Rizzi e la vicenda della laurea dichiarata ma mai ottenuta
Ma su Monica Rizzi, che nel frattempo era divenuta assessore regionale e che si era poi dovuta dimettere a seguito del clamore delle inchieste, era già caduto l’oblio politico. A condannarla presso l’opinione pubblica era stata un’altra inchiesta, la prima e probabilmente più veniale. Nel 2005 Monica Rizzi ottenne dalla Provincia di Brescia l’assegnazione di un programma in ambito psicologico, con un budget di mille euro, presentandosi nel proprio curriculum come laureata in psicologia. Cosa che tuttavia non era vera. La sua difesa anni dopo riuscì a persuadere il giudice dell’udienza preliminare che la Provincia non fu tratta in inganno dalla falsa informazione contenuta nel curriculum in quanto la laurea non era un requisito fondamentale e Rizzi fu scelta in virtù dell’esperienza maturata curando un altro programma quando l’anno precedente era assessore ai Servizi sociali di Darfo Boario Terme.
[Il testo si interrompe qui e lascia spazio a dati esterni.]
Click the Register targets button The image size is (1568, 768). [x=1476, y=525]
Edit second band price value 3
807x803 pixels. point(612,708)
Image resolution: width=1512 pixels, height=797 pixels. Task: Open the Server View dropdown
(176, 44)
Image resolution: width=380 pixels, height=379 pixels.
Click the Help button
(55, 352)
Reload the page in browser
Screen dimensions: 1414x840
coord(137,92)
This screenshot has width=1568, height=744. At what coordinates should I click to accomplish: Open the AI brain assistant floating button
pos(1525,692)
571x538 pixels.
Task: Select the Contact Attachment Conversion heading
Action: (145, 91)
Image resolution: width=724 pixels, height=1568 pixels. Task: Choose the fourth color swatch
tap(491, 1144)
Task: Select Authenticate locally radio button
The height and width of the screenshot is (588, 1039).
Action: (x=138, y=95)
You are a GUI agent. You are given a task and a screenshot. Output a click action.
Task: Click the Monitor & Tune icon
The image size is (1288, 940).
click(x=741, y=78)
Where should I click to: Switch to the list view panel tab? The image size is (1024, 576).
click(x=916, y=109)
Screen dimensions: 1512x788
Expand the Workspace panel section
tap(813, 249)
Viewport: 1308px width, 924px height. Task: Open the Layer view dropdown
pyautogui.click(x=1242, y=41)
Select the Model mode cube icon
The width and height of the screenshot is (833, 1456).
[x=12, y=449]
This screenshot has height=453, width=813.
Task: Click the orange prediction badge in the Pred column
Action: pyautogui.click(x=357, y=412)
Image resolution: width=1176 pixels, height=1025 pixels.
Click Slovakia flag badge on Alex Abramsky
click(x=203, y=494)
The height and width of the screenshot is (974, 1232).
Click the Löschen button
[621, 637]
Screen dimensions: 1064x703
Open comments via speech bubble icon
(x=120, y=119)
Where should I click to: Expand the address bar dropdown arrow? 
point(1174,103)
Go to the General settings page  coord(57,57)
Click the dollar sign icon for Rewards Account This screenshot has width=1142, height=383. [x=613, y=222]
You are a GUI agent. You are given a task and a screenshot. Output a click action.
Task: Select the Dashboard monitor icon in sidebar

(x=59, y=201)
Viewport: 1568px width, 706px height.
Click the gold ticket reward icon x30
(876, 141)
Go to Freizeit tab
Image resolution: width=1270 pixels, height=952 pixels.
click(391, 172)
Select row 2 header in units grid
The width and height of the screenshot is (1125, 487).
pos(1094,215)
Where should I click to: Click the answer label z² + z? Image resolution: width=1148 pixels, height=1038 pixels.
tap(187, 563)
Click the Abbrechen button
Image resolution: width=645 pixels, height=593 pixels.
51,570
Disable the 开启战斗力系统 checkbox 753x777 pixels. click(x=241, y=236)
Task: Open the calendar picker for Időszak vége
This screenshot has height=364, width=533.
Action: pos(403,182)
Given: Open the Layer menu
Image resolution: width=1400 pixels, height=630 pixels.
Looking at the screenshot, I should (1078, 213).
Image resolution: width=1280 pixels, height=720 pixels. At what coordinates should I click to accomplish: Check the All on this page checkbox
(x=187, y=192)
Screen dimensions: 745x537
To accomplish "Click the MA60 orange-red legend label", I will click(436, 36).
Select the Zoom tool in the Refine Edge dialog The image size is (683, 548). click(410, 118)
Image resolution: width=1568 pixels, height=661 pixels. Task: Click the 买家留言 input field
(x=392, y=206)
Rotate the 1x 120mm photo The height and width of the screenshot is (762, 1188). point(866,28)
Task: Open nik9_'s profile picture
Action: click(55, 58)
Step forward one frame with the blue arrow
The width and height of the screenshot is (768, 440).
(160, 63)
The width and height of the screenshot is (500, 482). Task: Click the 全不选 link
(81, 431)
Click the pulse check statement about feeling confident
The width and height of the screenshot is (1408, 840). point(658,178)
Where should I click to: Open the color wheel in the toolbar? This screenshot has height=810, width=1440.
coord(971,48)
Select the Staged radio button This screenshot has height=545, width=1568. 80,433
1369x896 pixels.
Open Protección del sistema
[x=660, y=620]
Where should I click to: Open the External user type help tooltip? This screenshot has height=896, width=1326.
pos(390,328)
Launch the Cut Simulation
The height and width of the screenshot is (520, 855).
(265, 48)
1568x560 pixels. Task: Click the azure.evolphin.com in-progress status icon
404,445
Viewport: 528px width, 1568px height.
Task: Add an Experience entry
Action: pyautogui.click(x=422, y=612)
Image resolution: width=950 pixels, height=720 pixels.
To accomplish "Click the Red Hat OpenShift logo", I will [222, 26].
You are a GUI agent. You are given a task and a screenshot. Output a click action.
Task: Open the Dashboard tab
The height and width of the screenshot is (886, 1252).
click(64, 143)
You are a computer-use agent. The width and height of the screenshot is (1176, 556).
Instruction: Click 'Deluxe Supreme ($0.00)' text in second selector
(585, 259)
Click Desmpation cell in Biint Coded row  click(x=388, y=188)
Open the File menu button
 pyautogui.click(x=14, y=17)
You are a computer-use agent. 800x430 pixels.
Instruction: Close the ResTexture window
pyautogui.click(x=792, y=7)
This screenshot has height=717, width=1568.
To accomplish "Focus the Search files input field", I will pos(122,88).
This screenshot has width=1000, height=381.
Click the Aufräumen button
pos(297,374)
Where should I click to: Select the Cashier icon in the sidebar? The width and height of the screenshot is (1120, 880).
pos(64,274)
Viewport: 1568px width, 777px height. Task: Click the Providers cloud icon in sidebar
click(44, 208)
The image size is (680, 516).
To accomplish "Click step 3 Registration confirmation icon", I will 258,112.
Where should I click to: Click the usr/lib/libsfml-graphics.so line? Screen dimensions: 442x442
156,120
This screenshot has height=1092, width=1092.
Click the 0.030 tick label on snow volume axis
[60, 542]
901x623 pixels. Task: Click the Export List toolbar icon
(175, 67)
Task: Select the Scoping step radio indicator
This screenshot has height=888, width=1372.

Monica Rizzi alle Iene: l’epico inseguimento di Nadia Toffa
Vicenda a suo modo minore, ma si sa che sulle false lauree molte carriere si sono andate a infrangere. Giannino docet. Nel caso di Monica Rizzi, poi, rovinoso fu il servizio andato in onda alle Iene il 30 marzo 2011 (QUI IL LINK). La compianta Nadia Toffa la andò a cercare per chiederle direttamente se la laurea ce l’aveva o no. Ne seguì una sequenza semplicemente cult, con l’allora leghista che, alla vista delle telecamere, si diede a una fuga a rotta di collo nella notte. Un inseguimento ad alta tensione degno di un film di Jason Bourne, proseguito all’interno di un ristorante e conclusosi nel parcheggio, con l’assessore lombardo a ripetere ossessivamente “No, non è vero” cercando di mascherare il proprio volto dietro la ingombrante borsetta. Non proprio scene edificanti, insomma. Immagini che rimasero impresse forse anche più della bugia sulla laurea.
E dunque a distanza di dodici anni Monica Rizzi si riaffaccia sulle scene. Con l’evidente intenzione di togliersi diversi sassolini dalle scarpe nei confronti di qualche nemico di allora. E la domanda in molti spettatori magari ancora memori dello show alle Iene può sorgere spontanea: ci dobbiamo credere, questa volta?